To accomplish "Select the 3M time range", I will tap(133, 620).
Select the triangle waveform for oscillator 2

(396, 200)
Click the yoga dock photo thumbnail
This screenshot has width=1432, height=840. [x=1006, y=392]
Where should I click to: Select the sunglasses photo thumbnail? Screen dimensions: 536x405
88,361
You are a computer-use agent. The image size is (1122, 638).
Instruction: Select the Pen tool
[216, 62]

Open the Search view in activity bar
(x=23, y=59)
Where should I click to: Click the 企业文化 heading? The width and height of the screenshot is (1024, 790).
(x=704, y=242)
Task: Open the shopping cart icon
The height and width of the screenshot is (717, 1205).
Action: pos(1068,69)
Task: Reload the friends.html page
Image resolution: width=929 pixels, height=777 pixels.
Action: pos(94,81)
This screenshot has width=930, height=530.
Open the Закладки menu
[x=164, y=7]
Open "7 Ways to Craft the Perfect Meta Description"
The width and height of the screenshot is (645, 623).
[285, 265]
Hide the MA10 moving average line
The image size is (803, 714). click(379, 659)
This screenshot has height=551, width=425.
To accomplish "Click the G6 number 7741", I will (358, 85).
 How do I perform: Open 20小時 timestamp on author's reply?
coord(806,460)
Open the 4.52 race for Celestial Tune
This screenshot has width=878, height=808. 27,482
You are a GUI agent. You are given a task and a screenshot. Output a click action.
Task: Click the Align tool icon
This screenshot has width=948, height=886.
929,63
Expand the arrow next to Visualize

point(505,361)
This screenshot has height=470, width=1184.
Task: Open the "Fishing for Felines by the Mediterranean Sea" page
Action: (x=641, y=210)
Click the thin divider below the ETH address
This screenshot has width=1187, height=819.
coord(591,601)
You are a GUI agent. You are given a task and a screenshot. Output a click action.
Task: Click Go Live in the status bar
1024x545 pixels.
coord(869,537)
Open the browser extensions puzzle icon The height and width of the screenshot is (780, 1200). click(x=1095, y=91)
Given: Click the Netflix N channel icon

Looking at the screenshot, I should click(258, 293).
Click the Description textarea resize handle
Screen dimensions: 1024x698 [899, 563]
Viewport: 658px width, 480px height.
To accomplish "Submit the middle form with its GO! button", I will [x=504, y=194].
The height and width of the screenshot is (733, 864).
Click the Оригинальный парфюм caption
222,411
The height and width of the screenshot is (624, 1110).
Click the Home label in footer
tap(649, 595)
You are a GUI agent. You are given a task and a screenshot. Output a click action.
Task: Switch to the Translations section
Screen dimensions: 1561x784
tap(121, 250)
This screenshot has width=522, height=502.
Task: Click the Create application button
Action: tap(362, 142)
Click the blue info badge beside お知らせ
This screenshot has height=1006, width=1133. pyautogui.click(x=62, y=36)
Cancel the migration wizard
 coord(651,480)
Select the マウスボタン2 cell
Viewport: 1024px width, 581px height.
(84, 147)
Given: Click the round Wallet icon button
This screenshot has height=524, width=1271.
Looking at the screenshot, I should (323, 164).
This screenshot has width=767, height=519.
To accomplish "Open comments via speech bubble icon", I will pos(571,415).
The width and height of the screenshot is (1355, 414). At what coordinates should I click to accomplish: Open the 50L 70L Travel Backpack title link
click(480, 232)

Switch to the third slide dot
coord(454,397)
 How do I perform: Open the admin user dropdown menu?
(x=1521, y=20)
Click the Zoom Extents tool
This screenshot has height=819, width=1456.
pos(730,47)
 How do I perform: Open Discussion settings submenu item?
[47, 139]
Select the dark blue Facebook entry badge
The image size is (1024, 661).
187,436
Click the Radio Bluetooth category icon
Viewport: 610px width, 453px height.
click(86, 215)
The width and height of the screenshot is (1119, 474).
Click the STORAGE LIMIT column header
* * * * *
● **Work required**
What you return must be the lines above that run from the line with "Click the Home label in footer" to the line with "Task: Switch to the Translations section", inclusive, each copied exactly.

● **Result for this exercise**
Click the Home label in footer
tap(649, 595)
You are a GUI agent. You are given a task and a screenshot. Output a click action.
Task: Switch to the Translations section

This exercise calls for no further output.